Re: GIT patch - Mailing list pgsql-hackers

From Heikki Linnakangas
Subject Re: GIT patch
Date
Msg-id 46B18D53.5010700@enterprisedb.com
Whole thread Raw
In response to Re: GIT patch  (Alvaro Herrera <alvherre@commandprompt.com>)
Responses Re: GIT patch
Re: GIT patch
List pgsql-hackers
Alvaro Herrera wrote:
> Hmm, do say, doesn't it seem like the lack of feedback and the failed
> bitmap patch played against final development of this patch?  

Yes :(. That's a one reason why I tried to help with the review of that
patch.

> At this
> point I feel like the patch still needs some work and reshuffling before
> it is in an acceptable state.  The fact that there are some API changes
> for which the patch needs to be adjusted makes me feel like we should
> put this patch on hold for 8.4.  So we would first get the API changes
> discussed and done and then adapt this patch to them.

I hate to say it but I agree. Getting the API changes discussed and
committed was my plan in February/March. Unfortunately it didn't happen
back then.

There's a few capabilities we need from the new API:

1. Support for candidate matches. Because a clustered index doesn't
contain the key for every heap tuple, when you search for a value we
don't know exactly which ones match. Instead, you get a bunch of
candidate matches, which need to be rechecked after fetching the heap
tuple. Oleg & Teodor pointed out that GiST could use the capability as
well. I also proposed a while ago to change the hash index
implementation so that it doesn't store the index key in the index, but
just the hash of it. That again would need the support for candidate
matches. And there's range-encoded bitmap indexes, if we implement them
in a more distant future.

2. Support to sort the heap tuples represented by one index tuple, in
normal index scans, if we go with alternative 1. Or support to do binary
searches over them, if we go with alternative 2 or 3. As the patch
stands, the sorting is done within b-tree, but that's quite ugly.
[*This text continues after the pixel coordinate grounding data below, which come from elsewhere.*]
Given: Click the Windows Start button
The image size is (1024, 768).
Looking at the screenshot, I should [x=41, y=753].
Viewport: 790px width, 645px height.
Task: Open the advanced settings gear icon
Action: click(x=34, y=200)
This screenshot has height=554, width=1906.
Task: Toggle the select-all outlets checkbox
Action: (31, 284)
> Of the three proposals you suggest, I think the first one
> 
>> 1. A grouped index tuple contains a bitmap of offsetnumbers,
>> representing a bunch of heap tuples stored on the same heap page, that
>> all have a key between the key stored on the index tuple and the next
>> index tuple. We don't keep track of the ordering of the heap tuples
>> represented by one group index tuple. When doing a normal, non-bitmap,
>> index scan, they need to be sorted. This is what the patch currently
>> implements.
> 
> makes the most sense -- the index is keep simple and fast, and doing the
> sorting during an indexscan seems a perfectly acceptable compromise,
> knowing that the amount of tuples possible returned for sort is limited
> by the heap blocksize.

The overhead is shown in the CPU test results, particularly in the
select_range* tests, I put up on the git web site:
http://community.enterprisedb.com/git/.

The other alternatives might be simpler, though.